Strict DWP Work Conditionality Ineffective And Often Harmful

Thu,8 August 2024
News Benefits
Increasingly strict and prescriptive conditionality - the requirements placed on claimants on work-related benefits - is driving perverse outcomes and is not aligned with how the public think people should be treated, argues New Economics Foundation (NEF) research.

The NEF instead sets out the case for an alternative approach that would better balance support and accountability, to improve experiences and outcomes while retaining public support.

The NEF recommends ending the most strict and prescriptive aspects of the current approach to conditionality, such as a specified number of hours per week of job search and the requirement to apply for and accept any job recommended by a work coach.

This approach would look to maximise genuine engagement with support and would only resort to conditionality as a backstop:

  • During an initial period (NEF suggests three months), work coaches would look to engage with people voluntarily, with a focus on understanding their experiences, skills, aspirations, and barriers and building an effective working relationship.
  • Support should be flexible and built around a genuinely co-produced plan, which sets out mutual expectations between the work coach and the person they are supporting, but not prescriptive requirements to be monitored and enforced.
  • If, after an initial period of attempted voluntary engagement, there is no evidence of activity or progress, a work coach could request a review as to whether more prescriptive conditionality is required. Additional barriers such as disabilities, health conditions, and caring responsibilities should exempt people from this.
  • If more specific requirements are set but not met, a warning and another review should occur before any sanctions are imposed. Sanctions should never take a household below a minimum level of income necessary for them to meet their essential costs. Sanctions should also be refundable if someone reengages.

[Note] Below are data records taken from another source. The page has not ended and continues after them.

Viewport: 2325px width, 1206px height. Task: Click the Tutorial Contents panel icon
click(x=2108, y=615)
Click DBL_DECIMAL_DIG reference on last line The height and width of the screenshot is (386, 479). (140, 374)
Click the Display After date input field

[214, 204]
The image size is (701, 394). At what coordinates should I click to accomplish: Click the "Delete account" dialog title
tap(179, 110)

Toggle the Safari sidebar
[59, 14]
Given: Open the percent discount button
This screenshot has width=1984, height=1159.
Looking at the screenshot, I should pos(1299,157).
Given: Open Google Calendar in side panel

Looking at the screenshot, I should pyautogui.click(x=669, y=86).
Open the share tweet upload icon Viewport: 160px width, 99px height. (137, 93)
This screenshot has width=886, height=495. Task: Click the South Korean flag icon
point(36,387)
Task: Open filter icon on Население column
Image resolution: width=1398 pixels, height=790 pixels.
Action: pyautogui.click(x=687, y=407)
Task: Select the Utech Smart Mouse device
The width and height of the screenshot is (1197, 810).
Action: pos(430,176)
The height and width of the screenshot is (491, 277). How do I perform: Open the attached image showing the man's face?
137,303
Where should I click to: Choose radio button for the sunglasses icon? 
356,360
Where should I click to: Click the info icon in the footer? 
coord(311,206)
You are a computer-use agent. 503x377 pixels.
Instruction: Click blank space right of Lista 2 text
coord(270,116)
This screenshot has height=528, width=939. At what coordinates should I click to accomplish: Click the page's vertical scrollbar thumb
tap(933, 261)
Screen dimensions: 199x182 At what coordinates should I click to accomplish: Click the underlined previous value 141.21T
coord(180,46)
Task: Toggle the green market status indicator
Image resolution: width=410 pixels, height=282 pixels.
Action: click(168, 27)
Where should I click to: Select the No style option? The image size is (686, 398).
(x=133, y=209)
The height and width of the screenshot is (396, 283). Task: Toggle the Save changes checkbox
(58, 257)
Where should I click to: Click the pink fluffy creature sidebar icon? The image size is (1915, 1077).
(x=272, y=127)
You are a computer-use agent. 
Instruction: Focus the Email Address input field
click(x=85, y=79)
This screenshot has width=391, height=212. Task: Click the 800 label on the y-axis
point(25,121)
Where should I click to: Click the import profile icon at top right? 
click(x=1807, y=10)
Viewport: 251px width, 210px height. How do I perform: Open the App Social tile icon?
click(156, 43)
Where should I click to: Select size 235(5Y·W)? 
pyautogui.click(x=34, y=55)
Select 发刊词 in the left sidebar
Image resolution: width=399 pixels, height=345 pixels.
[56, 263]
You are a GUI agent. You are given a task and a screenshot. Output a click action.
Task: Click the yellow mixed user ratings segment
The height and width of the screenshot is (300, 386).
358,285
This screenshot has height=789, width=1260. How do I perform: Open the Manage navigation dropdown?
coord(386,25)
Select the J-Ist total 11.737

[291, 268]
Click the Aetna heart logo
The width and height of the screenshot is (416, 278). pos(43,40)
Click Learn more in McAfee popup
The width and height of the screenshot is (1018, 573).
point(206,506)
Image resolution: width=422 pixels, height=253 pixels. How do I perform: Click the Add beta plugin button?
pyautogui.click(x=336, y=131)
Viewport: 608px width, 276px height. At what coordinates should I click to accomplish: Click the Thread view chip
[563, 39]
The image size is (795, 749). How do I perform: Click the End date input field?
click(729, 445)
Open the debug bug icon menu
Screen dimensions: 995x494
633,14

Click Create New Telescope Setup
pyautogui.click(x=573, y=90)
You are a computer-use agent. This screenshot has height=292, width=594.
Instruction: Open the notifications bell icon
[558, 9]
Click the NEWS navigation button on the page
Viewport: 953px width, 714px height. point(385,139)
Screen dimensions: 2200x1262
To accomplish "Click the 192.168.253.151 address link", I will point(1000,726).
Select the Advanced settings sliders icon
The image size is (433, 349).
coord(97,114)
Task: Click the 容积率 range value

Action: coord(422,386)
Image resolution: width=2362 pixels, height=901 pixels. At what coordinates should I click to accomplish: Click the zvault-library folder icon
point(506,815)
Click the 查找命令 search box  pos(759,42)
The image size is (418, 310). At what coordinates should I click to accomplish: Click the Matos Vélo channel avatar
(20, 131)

The NEF says that: “This approach would shift the system away from a starting question of ​“How much conditionality is it reasonable to place on this person?” to one of ​“How can we most effectively engage with and support this person?”.

Findings from an NEF online survey of more than 2,000 adults in the UK, include that:

  • 69% favoured trying to support people into secure, fairly paid jobs with opportunities for progression over getting people into any job as soon as possible
  • 62% thought jobcentres should prioritise offering a positive service to those who want support over enforcing sanctions against those who don’t follow the rules

Tom Pollard, head of social policy at the NEF said:

Politicians tend to assume that the public want the strictest regime around out-of-work benefits possible.

Successive governments have tried to push people back to work through poverty-rate benefits and the threat of sanctions.

We now know that this approach is making it less likely that people will get into good jobs that they can thrive in and is pushing many to feel unable to engage with Jobcentre support in the first place. All of this is leading to a higher a greater cost to the public purse.

The public is ready for our benefits system to shift from a focus on compliance to positively supporting people into good jobs, and our new government should listen.”

Ken Butler DR UK’s Welfare Rights and Policy Advisor said: “The NEF research is a welcome debunking of the dangerous myth that the use of conditionality and sanctions will increase the employment of Disabled People.

“However, while it seems to exempt Disabled people from “prescriptive conditionality, the NEF suggests it use for claimants after a trial voluntary period of three months.

“Employment support should not be compulsory and backed by sanction threats.”

Employment support needs to sell itself and be co-produced by Disabled people and of a quality and personalised design that will lead to its voluntary take-up.

The NEF report Terms of engagement: Rethinking conditionality to support more people into better jobs is available from neweconomics.org.